Thursday, January 23, 2014

Who's going to lead?

If we want something done, we look for someone to lead the way. If we want a better situation in our province/country, we elect a new leader. If we want to hire an employee in a supervisory position, we try to assess the candidate in their leadership skills. Leadership is so important to us, yet some of us think that we were not meant to be leaders. 

I remember my first slow dance with a girl. The big question, in my mind - how was I going to lead, if I don't know what I'm doing? The answer was simple to a scared 12 yr old: Take control, go first, don't look nervous, make it so awesome that the girl has fun.

Today we buy leadership books. We talk about needing more leaders. We desperately want to be led somewhere. Yet, I'll suggest that most of us have all the necessary leadership skills already inside of us. 

Parent = Leader

When I was a kid, there were rules in my house. If I broke them, I was punished. I didn't make the rules. My parents made the rules. I know today, they used a set of modified parenting skills, that they learned from their parents. So although in the workplace some would not think of my parents as leaders, didn't they lead their own children? If you have kids, aren't you leading yours? 

Leadership Steps:
1. Take control
2. Go first
3. Don't look nervous
4. Make it fun

The problem some leaders get into is the control part. As a parent, we create rules and consequences to instill skills within our child. I hate being the bad guy but I know I'm doing it from a place called love. If the control becomes too suffocating, the fun part won't exist. It's the fun part that keeps the follower engaged. It's the fun part that gives you power as a leader. It's the reason the followers haven't tuned you out.

We are all leaders. Some of us lead a couple of people, and some of us lead thousands. The steps don't change, they get more complicated with more people.

Think about those four leadership steps the next time we need to be a leader. The results will astound you, just like it did to a 12 year old boy.

Light the way!


"I suppose leadership at one time meant muscles; but today it means getting along with people".
- Mahatma Gandhi





Wednesday, January 22, 2014

Where's the rascal that taught us about money? Part 1

Wouldn't everyone agree it's really hard not to survive in this world without a certain amount of money? Some people need more. Some people can live off less.

Yet, do we really understand how money works? I don't remember seeing a single class on how to manage personal finances in my 12 years of public school and my 7 years of university education. For those that didn't know, my first 4 years at university I completed a concentration in finance! School did not teach me how to manage money. 

The most important skill we need to survive in this world was not part of the education curriculum. So where did we learn how to manage money? Or better question, do we know how to manage money?

PROVIDED MATERIAL:
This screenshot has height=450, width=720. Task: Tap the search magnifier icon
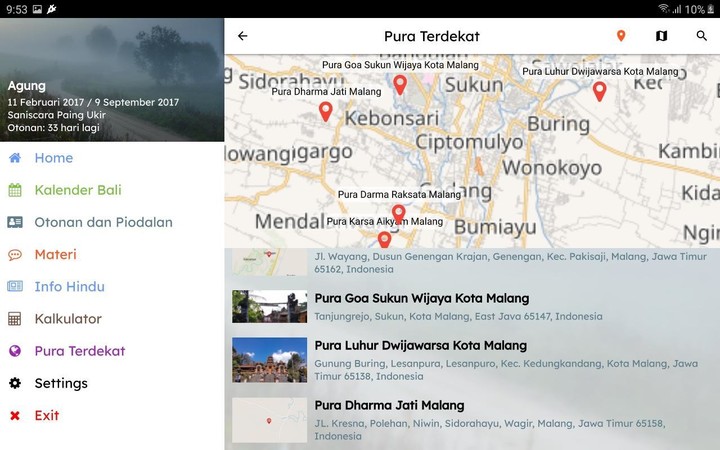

TASK REQUIREMENTS: Copy the blog text starting at "Yet, do we really" and ending at "know how to manage money?", with "curriculum" renamed to "syllabus". Work only from the blog text.

RESPONSE TO THE TASK:
Yet, do we really understand how money works? I don't remember seeing a single class on how to manage personal finances in my 12 years of public school and my 7 years of university education. For those that didn't know, my first 4 years at university I completed a concentration in finance! School did not teach me how to manage money. 

The most important skill we need to survive in this world was not part of the education syllabus. So where did we learn how to manage money? Or better question, do we know how to manage money?